What Is It?
Subjects
Social Studies, History, Information Technology
Themes
Change, Ways of life
Resources
- Mail-order catalogues on this site
- Photographs of artifacts from Eaton's catalogues (links
below)
- Teacher hints (below)
Description
- Ask students to select an object from the list of photographs below.
Note
its name.
- By using the historical catalogue pages
accessed
from this site, and with the help of the indexes, students must find out
when
it was used, what it was used for, and what it cost.
Objects
- Foot warmer
- Shoe and harness repair kit
- Pair of sad iron handles and bases
- Meat grinder
- Foot-powered sewing machine
- Electric toaster
- Electric washing machine.
Teacher Hints
Foot warmer, ca ?
On a cold winter's night in a home heated by a
woodstove,
a stoneware foot warmer filled with hot water would have been a welcome
addition
to a bed. Foot warmers were also used in carriages and in early
automobiles that
didn't have heaters.
Shoe and harness repair kit, ca 1900
This "Combination Family Cobbler/Tinker &
Harness Mender"
contained the tools required to perform repairs to shoes and horse
harness. Included
in this kit were children- and adult-sized lasts, or shoe forms, a
shoemaker's
hammer, a tack hammer, a leather punch, and a variety of nails.
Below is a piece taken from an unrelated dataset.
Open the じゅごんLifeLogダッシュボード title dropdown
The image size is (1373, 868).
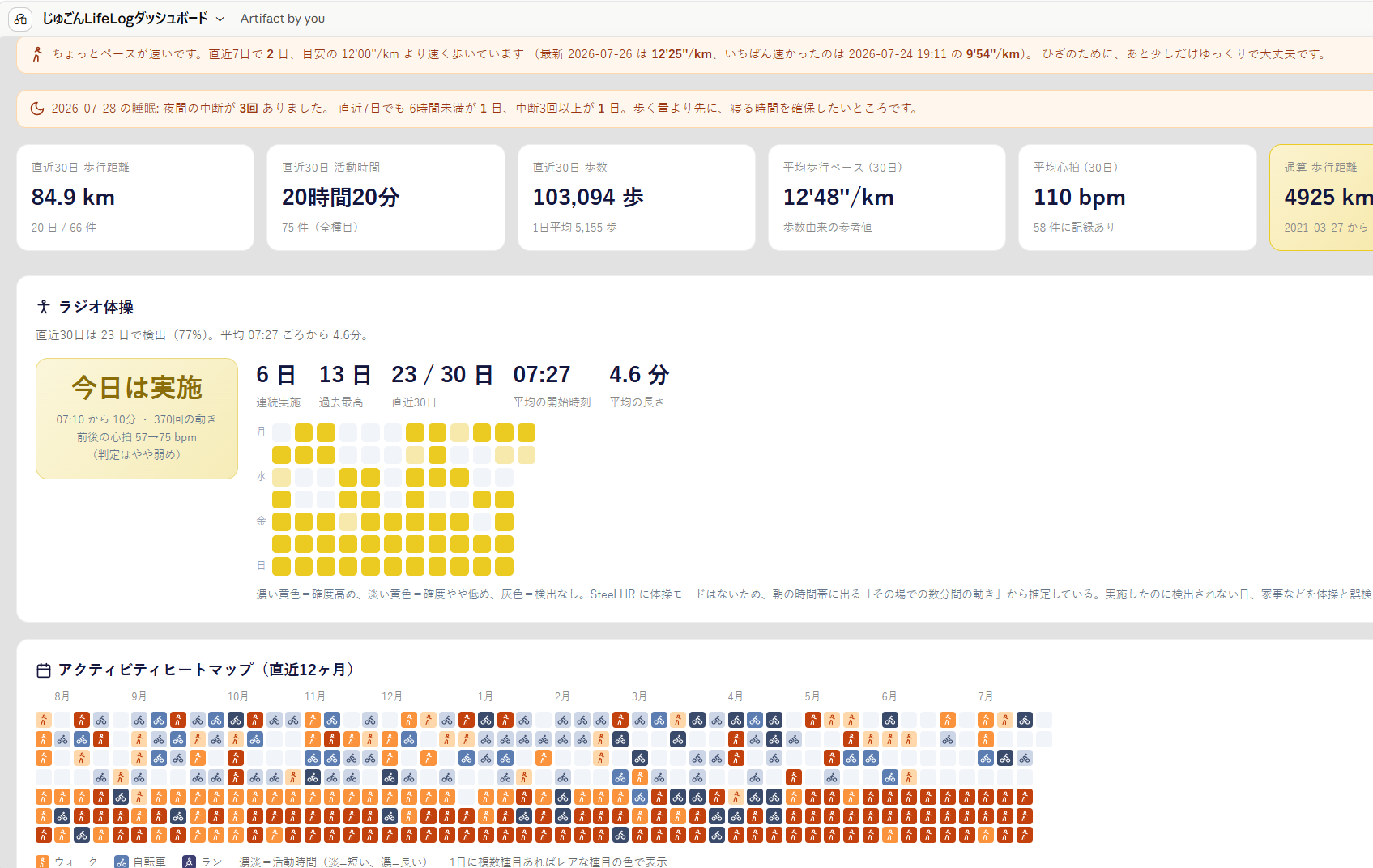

Pair of sad iron bases and handles, ca 1900-50
Before women used electric irons to press clothes and
linens,
they used sad irons. Sad irons were usually sold as sets with one
detachable
wooden handle and three cast iron bases. Women heated two or three bases
on the
wood stove at a time. They attached the handle to one preheated base, used
it
to iron until it cooled down, and then replaced it with a heated base from
the
stove.
Meat grinder, ca 1910-50
At a time when people raised their own livestock and did
their
own butchering, many people made their own sausages and ground meats by
using
a hand-powered meat grinder. After clamping the grinder to a table, they
would
drop chunks of meat into the funnel-like hopper and turn the handle. An
augur-like
blade inside would grind up the meat and the resulting ground meat would
squeeze
out through the opening on the side into a sausage casing or a bowl.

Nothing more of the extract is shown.